Exercise goal:
Which of the lines in the data below contain the string "lectures"? Copy each of them.

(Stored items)
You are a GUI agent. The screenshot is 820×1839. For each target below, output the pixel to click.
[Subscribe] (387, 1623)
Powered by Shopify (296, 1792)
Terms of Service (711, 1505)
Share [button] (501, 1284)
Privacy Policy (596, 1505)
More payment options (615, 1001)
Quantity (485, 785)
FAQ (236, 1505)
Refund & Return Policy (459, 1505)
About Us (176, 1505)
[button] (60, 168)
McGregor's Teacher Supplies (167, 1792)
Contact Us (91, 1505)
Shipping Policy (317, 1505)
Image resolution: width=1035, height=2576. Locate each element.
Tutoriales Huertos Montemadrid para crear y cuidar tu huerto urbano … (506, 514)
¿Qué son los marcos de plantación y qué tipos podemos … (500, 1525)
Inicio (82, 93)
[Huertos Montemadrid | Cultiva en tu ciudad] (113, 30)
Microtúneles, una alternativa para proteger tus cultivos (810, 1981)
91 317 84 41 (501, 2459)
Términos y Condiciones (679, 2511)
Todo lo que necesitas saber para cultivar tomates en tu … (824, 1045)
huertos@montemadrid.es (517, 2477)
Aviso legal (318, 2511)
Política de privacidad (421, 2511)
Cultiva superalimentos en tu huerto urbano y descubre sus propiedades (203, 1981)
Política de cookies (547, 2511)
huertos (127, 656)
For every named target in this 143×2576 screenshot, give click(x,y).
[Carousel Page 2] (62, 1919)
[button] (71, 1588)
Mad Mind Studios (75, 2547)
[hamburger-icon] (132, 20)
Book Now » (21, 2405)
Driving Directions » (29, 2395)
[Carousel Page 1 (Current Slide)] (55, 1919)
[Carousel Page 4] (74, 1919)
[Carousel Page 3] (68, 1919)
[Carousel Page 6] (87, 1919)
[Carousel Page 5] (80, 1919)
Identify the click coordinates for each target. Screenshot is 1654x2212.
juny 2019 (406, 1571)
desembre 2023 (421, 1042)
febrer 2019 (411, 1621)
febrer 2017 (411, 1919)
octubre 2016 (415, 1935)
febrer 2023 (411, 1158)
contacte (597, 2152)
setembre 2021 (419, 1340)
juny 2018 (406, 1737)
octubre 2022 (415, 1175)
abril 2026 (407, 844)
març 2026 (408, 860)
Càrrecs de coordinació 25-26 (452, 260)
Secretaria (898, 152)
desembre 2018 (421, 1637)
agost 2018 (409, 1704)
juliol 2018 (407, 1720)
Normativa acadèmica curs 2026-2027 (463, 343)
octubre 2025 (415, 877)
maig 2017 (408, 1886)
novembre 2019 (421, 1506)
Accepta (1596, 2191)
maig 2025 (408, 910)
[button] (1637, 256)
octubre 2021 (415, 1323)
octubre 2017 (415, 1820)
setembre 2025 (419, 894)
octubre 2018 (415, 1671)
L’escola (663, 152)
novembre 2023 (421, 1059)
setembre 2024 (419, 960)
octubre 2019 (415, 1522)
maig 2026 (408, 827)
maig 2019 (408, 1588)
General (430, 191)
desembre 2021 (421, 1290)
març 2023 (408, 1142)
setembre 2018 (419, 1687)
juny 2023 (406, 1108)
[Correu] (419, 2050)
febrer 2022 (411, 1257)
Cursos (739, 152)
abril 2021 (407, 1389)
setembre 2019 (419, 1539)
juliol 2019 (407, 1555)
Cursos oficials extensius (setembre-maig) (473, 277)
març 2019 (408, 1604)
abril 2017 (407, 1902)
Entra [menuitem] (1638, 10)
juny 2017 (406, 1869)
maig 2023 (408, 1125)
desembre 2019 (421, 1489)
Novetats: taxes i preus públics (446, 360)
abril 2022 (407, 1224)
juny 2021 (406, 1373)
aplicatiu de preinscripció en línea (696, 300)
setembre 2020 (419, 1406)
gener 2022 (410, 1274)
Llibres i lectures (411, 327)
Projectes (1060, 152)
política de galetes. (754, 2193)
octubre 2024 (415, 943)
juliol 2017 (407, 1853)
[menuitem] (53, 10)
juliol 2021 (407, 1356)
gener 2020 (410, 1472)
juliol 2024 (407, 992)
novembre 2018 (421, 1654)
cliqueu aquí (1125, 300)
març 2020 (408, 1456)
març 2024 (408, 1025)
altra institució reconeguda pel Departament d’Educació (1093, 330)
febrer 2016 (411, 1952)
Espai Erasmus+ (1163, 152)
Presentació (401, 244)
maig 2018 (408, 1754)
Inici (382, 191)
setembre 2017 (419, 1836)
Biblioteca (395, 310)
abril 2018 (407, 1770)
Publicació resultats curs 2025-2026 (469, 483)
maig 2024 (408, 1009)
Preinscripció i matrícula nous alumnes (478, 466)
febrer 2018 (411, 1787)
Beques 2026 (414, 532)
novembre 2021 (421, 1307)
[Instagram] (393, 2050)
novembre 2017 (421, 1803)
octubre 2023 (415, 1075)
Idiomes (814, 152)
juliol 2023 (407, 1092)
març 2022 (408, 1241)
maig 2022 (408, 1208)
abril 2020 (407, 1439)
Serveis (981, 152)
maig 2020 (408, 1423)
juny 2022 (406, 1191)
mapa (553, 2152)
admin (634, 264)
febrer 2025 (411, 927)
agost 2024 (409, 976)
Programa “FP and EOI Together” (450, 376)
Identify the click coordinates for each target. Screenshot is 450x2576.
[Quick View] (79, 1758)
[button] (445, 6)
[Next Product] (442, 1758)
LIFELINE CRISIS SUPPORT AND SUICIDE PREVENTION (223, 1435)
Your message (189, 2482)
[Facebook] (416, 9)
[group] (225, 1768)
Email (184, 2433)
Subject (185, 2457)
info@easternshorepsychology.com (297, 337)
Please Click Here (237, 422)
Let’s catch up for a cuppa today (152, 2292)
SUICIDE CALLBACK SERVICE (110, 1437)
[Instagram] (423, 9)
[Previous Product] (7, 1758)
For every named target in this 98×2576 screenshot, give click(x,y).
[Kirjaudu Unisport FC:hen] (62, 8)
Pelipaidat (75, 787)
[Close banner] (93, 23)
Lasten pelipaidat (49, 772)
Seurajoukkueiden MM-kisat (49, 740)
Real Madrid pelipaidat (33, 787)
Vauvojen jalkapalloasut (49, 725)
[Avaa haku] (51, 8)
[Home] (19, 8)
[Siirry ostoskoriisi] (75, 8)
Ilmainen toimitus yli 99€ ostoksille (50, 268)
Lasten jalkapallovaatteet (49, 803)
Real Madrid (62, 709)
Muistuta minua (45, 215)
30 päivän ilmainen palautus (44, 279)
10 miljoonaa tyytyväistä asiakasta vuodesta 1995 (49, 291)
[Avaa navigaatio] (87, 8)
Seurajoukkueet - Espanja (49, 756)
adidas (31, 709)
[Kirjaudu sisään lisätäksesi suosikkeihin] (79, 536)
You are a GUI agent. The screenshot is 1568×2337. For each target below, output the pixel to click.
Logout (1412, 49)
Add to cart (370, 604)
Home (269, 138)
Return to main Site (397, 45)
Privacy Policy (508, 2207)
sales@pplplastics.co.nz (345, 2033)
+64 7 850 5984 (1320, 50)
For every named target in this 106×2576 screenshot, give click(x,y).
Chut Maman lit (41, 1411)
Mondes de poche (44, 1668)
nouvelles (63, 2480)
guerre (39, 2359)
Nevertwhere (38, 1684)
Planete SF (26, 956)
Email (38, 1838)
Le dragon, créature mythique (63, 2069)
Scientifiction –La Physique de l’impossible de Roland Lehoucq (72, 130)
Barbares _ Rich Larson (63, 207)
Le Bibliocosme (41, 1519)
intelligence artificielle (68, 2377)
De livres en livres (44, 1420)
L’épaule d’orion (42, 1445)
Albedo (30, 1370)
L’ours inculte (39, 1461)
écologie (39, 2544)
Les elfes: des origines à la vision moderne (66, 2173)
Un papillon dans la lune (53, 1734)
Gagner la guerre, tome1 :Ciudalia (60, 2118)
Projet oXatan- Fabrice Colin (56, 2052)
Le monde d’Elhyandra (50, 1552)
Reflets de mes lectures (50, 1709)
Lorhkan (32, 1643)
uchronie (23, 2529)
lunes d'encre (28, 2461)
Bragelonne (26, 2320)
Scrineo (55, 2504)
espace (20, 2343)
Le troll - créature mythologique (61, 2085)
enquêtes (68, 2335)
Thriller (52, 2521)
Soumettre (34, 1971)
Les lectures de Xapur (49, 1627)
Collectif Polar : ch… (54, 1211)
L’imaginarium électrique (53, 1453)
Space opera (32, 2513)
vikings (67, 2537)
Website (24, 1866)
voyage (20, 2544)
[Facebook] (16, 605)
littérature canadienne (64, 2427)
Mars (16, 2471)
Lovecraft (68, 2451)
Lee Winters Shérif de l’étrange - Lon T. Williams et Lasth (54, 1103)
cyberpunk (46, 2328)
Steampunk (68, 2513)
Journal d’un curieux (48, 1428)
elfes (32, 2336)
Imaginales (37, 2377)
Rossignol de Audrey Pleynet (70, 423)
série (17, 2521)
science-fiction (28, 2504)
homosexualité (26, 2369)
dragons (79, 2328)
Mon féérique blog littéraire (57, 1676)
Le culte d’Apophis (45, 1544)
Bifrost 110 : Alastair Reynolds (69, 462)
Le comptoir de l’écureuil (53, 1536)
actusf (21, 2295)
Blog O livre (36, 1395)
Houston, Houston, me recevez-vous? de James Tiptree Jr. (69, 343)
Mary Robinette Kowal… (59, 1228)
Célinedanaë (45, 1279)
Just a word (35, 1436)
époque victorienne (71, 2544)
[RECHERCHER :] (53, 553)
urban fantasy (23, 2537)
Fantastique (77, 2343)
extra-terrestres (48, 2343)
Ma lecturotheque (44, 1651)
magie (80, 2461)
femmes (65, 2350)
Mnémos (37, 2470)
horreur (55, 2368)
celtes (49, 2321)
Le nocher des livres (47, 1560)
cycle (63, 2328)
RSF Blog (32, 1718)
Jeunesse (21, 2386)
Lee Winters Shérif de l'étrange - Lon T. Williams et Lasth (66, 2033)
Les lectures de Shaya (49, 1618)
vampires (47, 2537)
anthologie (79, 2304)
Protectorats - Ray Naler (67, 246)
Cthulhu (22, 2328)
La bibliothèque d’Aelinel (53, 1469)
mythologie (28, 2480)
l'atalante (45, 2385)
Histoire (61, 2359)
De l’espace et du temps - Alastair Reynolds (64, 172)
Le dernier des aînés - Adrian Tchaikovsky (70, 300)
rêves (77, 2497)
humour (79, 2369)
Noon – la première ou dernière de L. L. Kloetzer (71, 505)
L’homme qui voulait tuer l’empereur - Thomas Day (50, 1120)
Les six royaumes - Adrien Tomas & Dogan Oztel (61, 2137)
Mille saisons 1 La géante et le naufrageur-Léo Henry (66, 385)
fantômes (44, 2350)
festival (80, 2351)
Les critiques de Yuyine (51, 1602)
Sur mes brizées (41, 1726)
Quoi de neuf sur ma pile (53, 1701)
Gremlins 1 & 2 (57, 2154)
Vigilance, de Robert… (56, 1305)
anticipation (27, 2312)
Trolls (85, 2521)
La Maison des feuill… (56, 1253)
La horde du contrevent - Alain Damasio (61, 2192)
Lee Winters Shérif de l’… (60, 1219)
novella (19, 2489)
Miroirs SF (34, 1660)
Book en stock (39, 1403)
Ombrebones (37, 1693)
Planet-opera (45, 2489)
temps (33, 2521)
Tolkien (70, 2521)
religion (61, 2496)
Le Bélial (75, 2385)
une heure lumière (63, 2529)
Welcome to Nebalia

Task response:
Llibres i lectures (411, 327)
Reflets de mes lectures (50, 1709)
Les lectures de Xapur (49, 1627)
Les lectures de Shaya (49, 1618)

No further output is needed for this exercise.